= WORK TO BE COMPLETED =
Every line from the one containing "Given: Click the seller" to the one containing "The width and height of the screenshot is (920, 800)." in the records below, both included, must be set down exactly, and no other line.

[Dataset entries]
────────────────────────────────────────
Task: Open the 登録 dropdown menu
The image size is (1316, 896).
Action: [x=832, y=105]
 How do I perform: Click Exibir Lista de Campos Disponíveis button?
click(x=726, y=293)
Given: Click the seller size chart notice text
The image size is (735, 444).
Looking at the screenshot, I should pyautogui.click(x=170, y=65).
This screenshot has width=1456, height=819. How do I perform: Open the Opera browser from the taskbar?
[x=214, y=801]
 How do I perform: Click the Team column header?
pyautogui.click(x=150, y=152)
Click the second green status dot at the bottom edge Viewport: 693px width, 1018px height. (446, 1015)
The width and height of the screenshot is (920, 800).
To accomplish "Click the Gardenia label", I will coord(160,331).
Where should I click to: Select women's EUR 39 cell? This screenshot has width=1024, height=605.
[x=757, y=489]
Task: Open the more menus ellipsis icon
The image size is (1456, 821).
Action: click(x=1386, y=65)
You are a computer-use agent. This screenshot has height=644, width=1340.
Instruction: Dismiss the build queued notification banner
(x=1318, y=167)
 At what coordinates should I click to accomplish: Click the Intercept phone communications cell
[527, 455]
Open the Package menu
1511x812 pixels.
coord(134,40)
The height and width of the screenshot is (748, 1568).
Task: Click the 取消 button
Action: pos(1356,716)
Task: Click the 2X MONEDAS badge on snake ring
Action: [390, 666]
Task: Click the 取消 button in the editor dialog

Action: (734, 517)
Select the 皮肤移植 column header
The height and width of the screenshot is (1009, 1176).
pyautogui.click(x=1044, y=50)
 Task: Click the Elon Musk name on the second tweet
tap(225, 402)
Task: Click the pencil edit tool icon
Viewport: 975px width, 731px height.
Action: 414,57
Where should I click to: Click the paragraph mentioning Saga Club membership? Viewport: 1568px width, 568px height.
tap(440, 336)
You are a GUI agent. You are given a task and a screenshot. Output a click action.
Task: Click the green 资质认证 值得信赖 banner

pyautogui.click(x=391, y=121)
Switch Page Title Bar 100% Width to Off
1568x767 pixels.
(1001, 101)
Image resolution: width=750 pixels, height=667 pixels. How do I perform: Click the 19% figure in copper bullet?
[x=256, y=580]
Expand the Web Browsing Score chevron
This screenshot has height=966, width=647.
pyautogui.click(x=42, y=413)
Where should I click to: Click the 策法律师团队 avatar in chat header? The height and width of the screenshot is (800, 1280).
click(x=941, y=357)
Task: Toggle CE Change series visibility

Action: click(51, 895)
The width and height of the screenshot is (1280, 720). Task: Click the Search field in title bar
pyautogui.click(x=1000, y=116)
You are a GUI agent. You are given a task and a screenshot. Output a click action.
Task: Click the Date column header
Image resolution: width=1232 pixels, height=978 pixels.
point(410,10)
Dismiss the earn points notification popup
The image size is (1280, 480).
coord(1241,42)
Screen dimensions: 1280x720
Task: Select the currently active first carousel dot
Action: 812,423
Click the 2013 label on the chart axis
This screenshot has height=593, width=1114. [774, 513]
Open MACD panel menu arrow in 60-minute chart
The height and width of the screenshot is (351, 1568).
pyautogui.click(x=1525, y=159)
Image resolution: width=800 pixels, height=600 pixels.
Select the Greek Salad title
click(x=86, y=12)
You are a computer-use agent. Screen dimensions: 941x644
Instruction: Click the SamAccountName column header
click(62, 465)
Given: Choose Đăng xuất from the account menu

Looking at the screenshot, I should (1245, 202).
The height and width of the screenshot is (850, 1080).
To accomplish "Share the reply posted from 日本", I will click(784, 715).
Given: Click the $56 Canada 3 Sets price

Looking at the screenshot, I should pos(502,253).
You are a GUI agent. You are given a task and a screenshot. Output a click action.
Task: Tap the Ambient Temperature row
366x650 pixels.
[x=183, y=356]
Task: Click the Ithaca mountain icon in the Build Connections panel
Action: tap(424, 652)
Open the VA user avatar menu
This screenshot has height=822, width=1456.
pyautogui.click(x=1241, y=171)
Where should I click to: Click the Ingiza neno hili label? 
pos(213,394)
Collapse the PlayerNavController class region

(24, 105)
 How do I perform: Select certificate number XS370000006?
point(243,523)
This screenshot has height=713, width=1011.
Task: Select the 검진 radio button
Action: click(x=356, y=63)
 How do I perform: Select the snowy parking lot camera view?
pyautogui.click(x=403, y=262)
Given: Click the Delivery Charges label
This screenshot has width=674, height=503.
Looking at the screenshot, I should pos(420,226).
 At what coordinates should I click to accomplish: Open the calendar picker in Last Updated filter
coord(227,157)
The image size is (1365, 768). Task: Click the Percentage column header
────────────────────────────────────────
= TASK ANSWER =
Given: Click the seller size chart notice text
The image size is (735, 444).
Looking at the screenshot, I should pyautogui.click(x=170, y=65).
This screenshot has width=1456, height=819. How do I perform: Open the Opera browser from the taskbar?
[x=214, y=801]
 How do I perform: Click the Team column header?
pyautogui.click(x=150, y=152)
Click the second green status dot at the bottom edge Viewport: 693px width, 1018px height. (446, 1015)
The width and height of the screenshot is (920, 800).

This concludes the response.